WHAT IS NEEDED: Pictures aside, copy every record word for word.

THE INPUT:

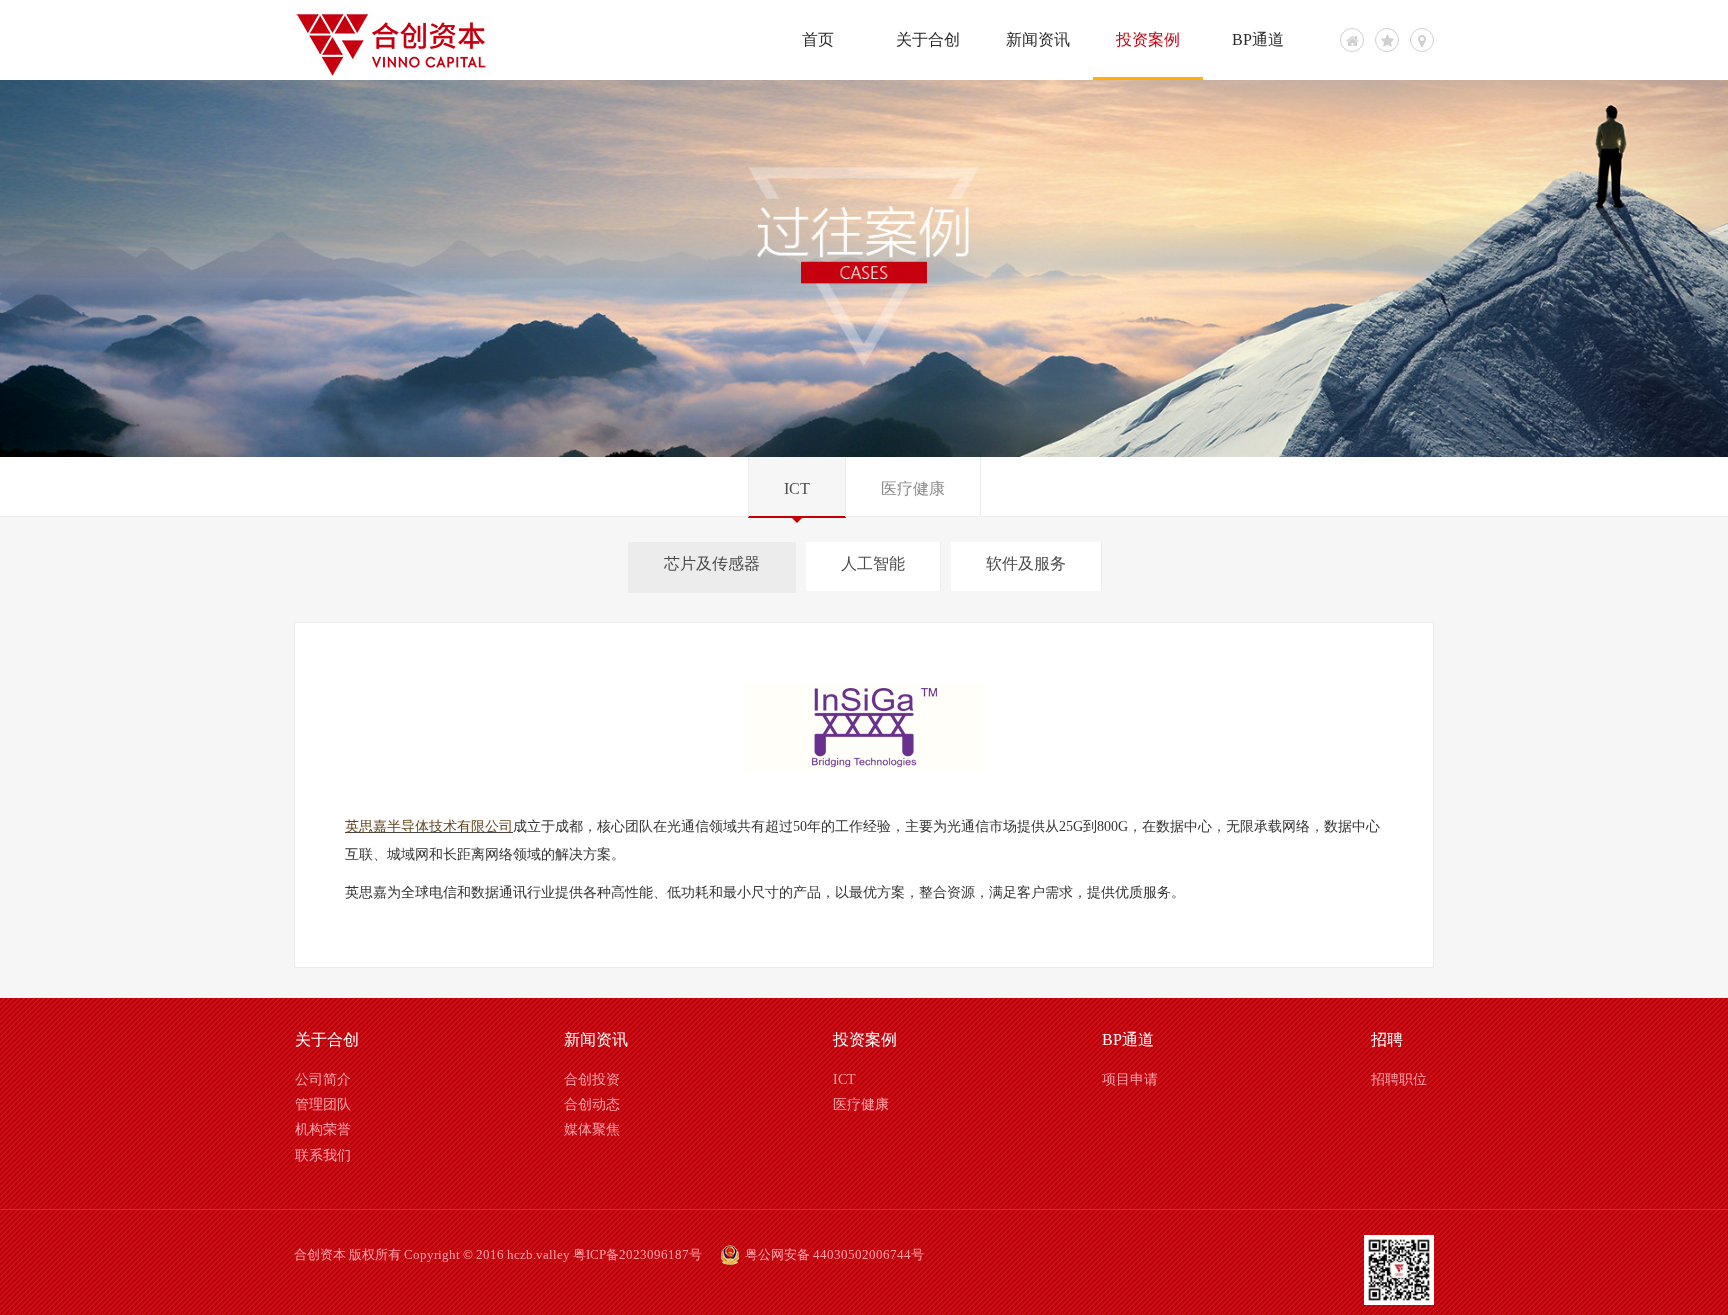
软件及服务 (1026, 563)
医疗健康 (913, 488)
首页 (818, 39)
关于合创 (928, 39)
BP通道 (1258, 39)
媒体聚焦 (592, 1129)
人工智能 (873, 563)
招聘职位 (1399, 1079)
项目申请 (1130, 1079)
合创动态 (592, 1104)
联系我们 (323, 1155)
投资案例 (1148, 39)
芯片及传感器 (712, 563)
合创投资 (592, 1079)
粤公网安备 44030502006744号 (834, 1254)
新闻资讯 (1038, 39)
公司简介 (323, 1079)
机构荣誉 (323, 1129)
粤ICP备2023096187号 (637, 1254)
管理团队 (323, 1104)
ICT (797, 488)
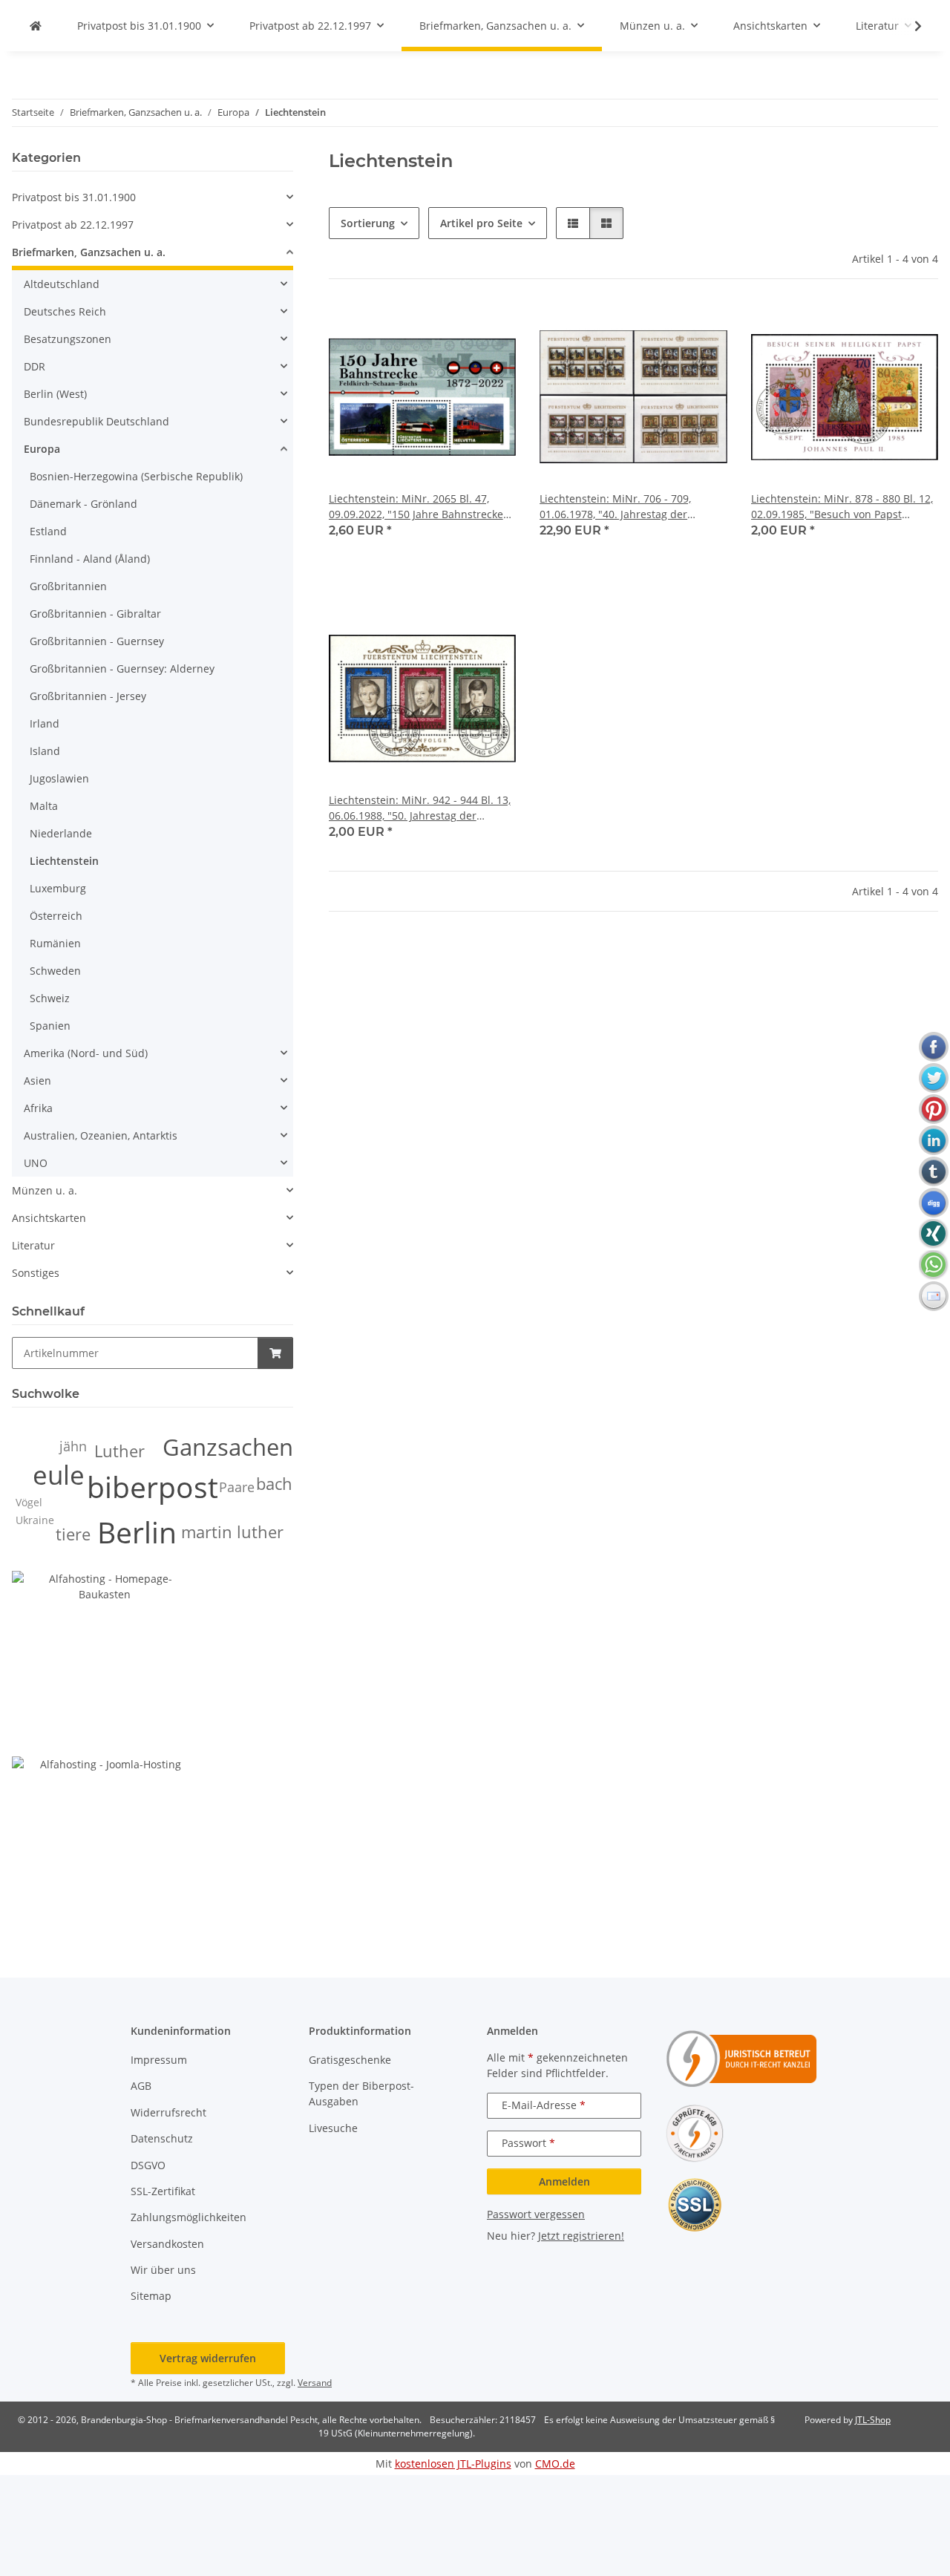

WRITTEN RESPONSE:
软件及服务 (1026, 563)
医疗健康 (913, 488)
首页 (818, 39)
关于合创 (928, 39)
BP通道 (1258, 39)
媒体聚焦 (592, 1129)
人工智能 (873, 563)
招聘职位 (1399, 1079)
项目申请 (1130, 1079)
合创动态 (592, 1104)
联系我们 (323, 1155)
投资案例 (1148, 39)
芯片及传感器 (712, 563)
合创投资 (592, 1079)
粤公网安备 44030502006744号 (834, 1254)
新闻资讯 (1038, 39)
公司简介 (323, 1079)
机构荣誉 (323, 1129)
粤ICP备2023096187号 (637, 1254)
管理团队 (323, 1104)
ICT (797, 488)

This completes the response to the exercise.